__Written exercise A__
Answer these questions about the article on peatland in Malaysia and Indonesia:
(i) How many hectares of peatland does Malaysia have?
(ii) Since what year has Indonesia had a moratorium on new development on peatland?
(iii) In which city was the 15th International Peat Congress held?

__Quoted passage__

▬▬▬▬▬▬▬▬▬▬

Malaysia, the second biggest palm oil producer after Indonesia, is a home to 2.43 million hectares of peatland, 27.5 percent of which has been developed into palm oil plantation, while Indonesia with production of 23 million tons last year is a home to 16 million hectares of peatland with 1.6 million hectares of it developed.

Unlike Indonesia which prefers to follow the mainstream views of the environmentalists and has decided to launch a moratorium on new development on peatland since 2011, Malaysia fully supports its palm oil industry who have tried to prove that peatland cannot be classified as “sacred land”.

The Malaysian government established the Tropical Peat Research Laboratory (TPRL) in Serawak state to facilitate its scientists to conduct research on the economic and environmental aspects of peatland development.

They claimed that they have managed to eradicate the negative impacts of peatland exploitation. However, their arguments were nearly unheard as they were inundated by the mainstream opinion of the environmentalists.

Militant environmentalists have long believed any peatland exploitation would cause serious problems—land subsidence, water scarcity, forest fires, flooding and worsen global warming. They disapprove of any peatland exploitation—either for producing raw materials such as fertilizer, agricultural media and biomass briquettes or for plantation purposes.

In trying to get attention from other parts of the world, Malaysia lobbied members of the International Peat Society (IPS) so that the peatland country could host the International Peat Congress. As a result, the 15th congress was held in the Sarawak state capital of Kuching from Aug. 16 to 19, attended by hundreds of scientists, the first ever peatland congress in Asia since its first edition in 1954 in Dublin.

“We want it to be organized here because anytime a peatland congress was organized in Europe, Malaysia and Indonesia were always ‘hit black and blue’. We were accused of being criminals against the environment,” Lulie Melling, a TPRL director and chief of the congress’s steering committee, told The Jakarta Post on the sidelines of the congress.

Participants of the International Peat Congress listen to the presentation from an expert on peatland management during the first day of the congress in Kuching, Sarawak, Malaysia, on Aug. 16.(JP/Bambang Nurbianto)

▬▬▬▬▬▬▬▬▬▬

__Source data__
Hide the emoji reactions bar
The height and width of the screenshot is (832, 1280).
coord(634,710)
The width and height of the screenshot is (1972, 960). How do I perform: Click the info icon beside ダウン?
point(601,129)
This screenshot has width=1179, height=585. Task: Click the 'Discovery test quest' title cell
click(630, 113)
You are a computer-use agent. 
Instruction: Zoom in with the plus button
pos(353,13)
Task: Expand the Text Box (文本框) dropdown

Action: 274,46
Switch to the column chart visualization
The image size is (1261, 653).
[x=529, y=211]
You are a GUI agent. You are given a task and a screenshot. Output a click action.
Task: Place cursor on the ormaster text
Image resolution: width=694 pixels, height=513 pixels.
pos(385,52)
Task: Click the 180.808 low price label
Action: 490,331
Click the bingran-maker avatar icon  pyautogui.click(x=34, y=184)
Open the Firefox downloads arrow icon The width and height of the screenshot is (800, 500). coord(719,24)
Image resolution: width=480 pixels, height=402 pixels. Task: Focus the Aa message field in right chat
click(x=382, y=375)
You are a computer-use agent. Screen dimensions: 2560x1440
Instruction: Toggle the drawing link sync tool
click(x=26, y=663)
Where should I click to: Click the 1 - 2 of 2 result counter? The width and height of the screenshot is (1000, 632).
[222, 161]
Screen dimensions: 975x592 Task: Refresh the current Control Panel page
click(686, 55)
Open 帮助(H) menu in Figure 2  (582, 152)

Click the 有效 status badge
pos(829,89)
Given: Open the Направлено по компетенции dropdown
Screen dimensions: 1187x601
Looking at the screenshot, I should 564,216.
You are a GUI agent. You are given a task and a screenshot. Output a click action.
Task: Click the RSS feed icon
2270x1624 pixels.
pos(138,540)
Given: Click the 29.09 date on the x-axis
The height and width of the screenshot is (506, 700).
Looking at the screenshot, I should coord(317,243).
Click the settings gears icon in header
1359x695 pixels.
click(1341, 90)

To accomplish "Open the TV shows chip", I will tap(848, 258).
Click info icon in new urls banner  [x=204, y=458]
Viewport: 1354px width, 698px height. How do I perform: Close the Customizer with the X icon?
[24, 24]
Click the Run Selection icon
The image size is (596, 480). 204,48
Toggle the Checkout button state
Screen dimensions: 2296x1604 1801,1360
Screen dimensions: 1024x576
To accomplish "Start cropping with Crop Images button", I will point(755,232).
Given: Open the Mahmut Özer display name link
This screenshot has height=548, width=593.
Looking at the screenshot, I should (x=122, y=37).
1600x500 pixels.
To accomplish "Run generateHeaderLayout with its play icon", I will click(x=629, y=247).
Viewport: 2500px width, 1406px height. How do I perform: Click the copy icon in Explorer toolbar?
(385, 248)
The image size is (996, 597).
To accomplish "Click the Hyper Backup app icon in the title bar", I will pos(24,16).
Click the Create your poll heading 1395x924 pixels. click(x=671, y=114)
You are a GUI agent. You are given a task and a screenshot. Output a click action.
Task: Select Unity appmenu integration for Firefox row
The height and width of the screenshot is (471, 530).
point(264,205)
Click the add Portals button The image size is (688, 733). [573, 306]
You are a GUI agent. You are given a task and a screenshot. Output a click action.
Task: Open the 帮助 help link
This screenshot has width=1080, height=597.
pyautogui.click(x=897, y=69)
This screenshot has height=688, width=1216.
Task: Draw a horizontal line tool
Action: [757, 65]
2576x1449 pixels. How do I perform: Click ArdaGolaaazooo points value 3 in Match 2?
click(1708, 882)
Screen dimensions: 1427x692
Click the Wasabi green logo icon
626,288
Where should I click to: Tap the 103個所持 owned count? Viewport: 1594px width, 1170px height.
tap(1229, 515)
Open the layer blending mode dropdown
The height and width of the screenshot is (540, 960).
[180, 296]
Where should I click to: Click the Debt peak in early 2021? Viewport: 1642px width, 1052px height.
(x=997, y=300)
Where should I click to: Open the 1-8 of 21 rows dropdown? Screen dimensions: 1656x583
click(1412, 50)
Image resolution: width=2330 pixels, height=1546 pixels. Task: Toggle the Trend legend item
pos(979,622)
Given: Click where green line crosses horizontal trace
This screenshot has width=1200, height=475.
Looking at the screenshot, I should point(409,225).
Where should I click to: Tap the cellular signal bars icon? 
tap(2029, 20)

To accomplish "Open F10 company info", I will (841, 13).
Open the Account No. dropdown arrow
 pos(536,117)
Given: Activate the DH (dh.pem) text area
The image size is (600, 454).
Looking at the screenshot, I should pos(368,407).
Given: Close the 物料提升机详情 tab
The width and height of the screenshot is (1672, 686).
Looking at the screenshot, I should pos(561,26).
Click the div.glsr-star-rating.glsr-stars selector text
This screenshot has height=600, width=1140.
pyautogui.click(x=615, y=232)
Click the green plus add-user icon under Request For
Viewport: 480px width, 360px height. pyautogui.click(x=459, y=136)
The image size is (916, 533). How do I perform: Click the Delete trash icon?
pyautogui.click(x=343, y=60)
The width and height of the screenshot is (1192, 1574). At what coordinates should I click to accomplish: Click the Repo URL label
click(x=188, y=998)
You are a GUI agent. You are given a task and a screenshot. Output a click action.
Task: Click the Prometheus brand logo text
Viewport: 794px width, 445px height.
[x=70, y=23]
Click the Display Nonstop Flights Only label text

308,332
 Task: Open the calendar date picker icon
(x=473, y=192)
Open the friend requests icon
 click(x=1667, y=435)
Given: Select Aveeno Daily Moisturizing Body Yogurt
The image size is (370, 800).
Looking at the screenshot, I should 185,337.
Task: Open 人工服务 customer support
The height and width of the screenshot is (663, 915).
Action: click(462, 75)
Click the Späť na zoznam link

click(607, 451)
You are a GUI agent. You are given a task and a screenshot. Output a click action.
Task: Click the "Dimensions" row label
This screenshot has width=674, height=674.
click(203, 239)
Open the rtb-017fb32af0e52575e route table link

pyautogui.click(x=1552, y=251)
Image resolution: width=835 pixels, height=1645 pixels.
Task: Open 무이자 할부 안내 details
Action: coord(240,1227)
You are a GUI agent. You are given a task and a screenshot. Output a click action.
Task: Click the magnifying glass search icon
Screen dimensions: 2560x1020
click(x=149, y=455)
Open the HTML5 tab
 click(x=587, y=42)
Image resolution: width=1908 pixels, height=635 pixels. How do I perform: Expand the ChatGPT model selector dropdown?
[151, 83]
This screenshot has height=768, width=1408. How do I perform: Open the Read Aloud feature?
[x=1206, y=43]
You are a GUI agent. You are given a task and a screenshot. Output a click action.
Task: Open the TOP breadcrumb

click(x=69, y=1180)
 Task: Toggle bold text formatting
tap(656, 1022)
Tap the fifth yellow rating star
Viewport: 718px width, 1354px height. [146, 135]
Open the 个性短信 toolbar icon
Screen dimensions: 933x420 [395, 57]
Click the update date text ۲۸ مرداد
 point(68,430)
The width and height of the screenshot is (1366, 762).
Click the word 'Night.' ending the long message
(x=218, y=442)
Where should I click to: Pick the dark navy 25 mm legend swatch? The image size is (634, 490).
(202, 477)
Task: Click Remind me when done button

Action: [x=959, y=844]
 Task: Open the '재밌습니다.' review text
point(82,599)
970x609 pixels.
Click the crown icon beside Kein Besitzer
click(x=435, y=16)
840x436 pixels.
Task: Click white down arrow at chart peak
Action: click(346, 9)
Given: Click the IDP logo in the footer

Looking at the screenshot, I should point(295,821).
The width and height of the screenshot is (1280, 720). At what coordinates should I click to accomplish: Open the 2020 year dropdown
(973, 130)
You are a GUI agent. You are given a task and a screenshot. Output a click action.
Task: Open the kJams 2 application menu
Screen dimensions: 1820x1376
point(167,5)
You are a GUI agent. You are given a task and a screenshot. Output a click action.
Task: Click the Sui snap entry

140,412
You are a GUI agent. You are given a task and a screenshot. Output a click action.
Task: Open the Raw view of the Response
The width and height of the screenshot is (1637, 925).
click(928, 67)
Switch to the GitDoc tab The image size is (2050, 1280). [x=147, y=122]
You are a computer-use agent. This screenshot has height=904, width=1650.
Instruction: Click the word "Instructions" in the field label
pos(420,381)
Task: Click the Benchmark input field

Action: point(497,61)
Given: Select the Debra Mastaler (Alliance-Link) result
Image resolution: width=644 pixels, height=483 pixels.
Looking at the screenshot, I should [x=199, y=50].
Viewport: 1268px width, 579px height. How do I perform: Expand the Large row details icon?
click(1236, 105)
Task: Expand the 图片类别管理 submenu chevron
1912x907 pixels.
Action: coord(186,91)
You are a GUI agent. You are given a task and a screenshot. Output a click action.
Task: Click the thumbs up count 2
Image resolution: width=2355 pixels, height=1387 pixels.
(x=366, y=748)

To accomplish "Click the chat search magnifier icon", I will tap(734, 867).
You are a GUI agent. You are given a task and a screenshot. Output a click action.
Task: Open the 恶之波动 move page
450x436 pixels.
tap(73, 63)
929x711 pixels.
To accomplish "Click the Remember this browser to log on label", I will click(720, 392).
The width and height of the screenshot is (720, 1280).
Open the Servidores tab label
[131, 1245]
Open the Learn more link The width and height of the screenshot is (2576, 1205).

▬▬▬▬▬▬▬▬▬▬

__Written exercise B__
Please copy the part of the listing that opens with the line containing "Open the HTML5 tab" and closes with the line containing "(x=218, y=442)".

__Exercise output A__
(i) 2.43 million hectares
(ii) 2011
(iii) Kuching, the capital of Sarawak state

__Exercise output B__
Open the HTML5 tab
 click(x=587, y=42)
Image resolution: width=1908 pixels, height=635 pixels. How do I perform: Expand the ChatGPT model selector dropdown?
[151, 83]
This screenshot has height=768, width=1408. How do I perform: Open the Read Aloud feature?
[x=1206, y=43]
You are a GUI agent. You are given a task and a screenshot. Output a click action.
Task: Open the TOP breadcrumb

click(x=69, y=1180)
 Task: Toggle bold text formatting
tap(656, 1022)
Tap the fifth yellow rating star
Viewport: 718px width, 1354px height. [146, 135]
Open the 个性短信 toolbar icon
Screen dimensions: 933x420 [395, 57]
Click the update date text ۲۸ مرداد
 point(68,430)
The width and height of the screenshot is (1366, 762).
Click the word 'Night.' ending the long message
(x=218, y=442)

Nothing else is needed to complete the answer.